Pow apps can read the current user through Pow.Plug.current_user/1 and use the host role policy for admin checks.

defmodule MyApp.Auth.Pow do
  @behaviour Accrue.Auth

  import Plug.Conn

  alias MyApp.Users.User

  @impl Accrue.Auth
  def current_user(conn), do: Pow.Plug.current_user(conn)

  @impl Accrue.Auth
  def require_admin_plug do
    fn conn, _opts ->
      user = Pow.Plug.current_user(conn)

      if user && MyApp.Policy.admin?(user) do
        conn
      else
        conn
        |> send_resp(:forbidden, "forbidden")
        |> halt()
      end
    end
  end

  @impl Accrue.Auth
  def user_schema, do: User

  @impl Accrue.Auth
  def log_audit(user, event), do: MyApp.Audit.log(user, event)

  @impl Accrue.Auth
  def actor_id(%User{id: id}), do: to_string(id)
  def actor_id(_user), do: nil

  @impl Accrue.Auth
  def step_up_challenge(user, action), do: MyApp.Security.start_step_up(user, action)

  @impl Accrue.Auth
  def verify_step_up(user, params, action), do: MyApp.Security.verify_step_up(user, params, action)
end

MyApp.Auth.Assent

Assent is often used behind a host-owned session pipeline. The adapter should read the already-loaded user from assigns or session-backed host helpers, not re-run OAuth inside Accrue.

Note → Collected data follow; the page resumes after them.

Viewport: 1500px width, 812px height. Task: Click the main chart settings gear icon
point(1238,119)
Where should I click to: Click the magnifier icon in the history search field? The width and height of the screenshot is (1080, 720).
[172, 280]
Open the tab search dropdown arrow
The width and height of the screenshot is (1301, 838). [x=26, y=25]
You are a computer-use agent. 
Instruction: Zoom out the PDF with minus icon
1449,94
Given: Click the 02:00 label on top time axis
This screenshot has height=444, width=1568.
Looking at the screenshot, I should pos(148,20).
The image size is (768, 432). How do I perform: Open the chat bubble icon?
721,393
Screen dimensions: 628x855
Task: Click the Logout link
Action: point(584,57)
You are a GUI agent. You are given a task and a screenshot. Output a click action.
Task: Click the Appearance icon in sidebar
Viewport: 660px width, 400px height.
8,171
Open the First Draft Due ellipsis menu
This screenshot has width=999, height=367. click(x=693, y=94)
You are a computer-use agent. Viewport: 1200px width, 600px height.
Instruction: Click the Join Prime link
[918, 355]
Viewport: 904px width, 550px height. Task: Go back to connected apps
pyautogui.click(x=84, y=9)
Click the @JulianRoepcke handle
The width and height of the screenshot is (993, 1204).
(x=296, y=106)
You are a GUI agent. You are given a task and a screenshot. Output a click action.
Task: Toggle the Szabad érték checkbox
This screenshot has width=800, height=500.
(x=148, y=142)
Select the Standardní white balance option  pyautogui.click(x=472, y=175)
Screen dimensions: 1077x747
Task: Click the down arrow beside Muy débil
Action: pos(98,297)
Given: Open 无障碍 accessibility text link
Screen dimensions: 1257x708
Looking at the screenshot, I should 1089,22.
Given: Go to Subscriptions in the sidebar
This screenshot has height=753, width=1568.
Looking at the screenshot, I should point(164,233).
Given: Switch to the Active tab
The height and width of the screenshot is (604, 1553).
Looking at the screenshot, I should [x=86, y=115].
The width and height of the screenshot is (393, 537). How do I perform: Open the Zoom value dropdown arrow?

defmodule MyApp.Auth.Assent do
  @behaviour Accrue.Auth

  import Plug.Conn

  alias MyApp.Accounts
  alias MyApp.Accounts.User

  @impl Accrue.Auth
  def current_user(conn), do: conn.assigns[:current_user] || Accounts.current_user(conn)

  @impl Accrue.Auth
  def require_admin_plug do
    fn conn, _opts ->
      user = current_user(conn)

      if user && Accounts.admin?(user) do
        conn
      else
        conn
        |> send_resp(:forbidden, "forbidden")
        |> halt()
      end
    end
  end

  @impl Accrue.Auth
  def user_schema, do: User

  @impl Accrue.Auth
  def log_audit(user, event), do: Accounts.log_admin_audit(user, event)

  @impl Accrue.Auth
  def actor_id(%User{id: id}), do: to_string(id)
  def actor_id(_user), do: nil

  @impl Accrue.Auth
  def step_up_challenge(user, action), do: Accounts.start_step_up(user, action)

  @impl Accrue.Auth
  def verify_step_up(user, params, action), do: Accounts.verify_step_up(user, params, action)
end

Sigra

When :sigra is present, the installer can wire the first-party adapter:

config :accrue, :auth_adapter, Accrue.Integrations.Sigra

Accrue.Integrations.Sigra is conditionally compiled. In projects without Sigra, the module is not defined and Accrue stays on the configured fallback adapter.

Default adapter warning

Accrue.Auth.Default is for local development and tests. It returns a dev admin user in :dev and :test, but it refuses to boot in :prod when it is still the configured adapter. Production installs must configure MyApp.Auth.PhxGenAuth, MyApp.Auth.Pow, MyApp.Auth.Assent, Accrue.Integrations.Sigra, or another host-owned adapter that protects admin routes and records audit actor ids.

Router placement

Place the auth plug before mounting Accrue Admin:

pipeline :admin do
  plug Accrue.Auth.require_admin_plug()
end

scope "/billing" do
  pipe_through [:browser, :admin]

  accrue_admin "/"
end

Keep the policy in the host app. Accrue only asks the adapter for the current user, admin boundary, user schema, audit sink, actor id, and step-up challenge behavior.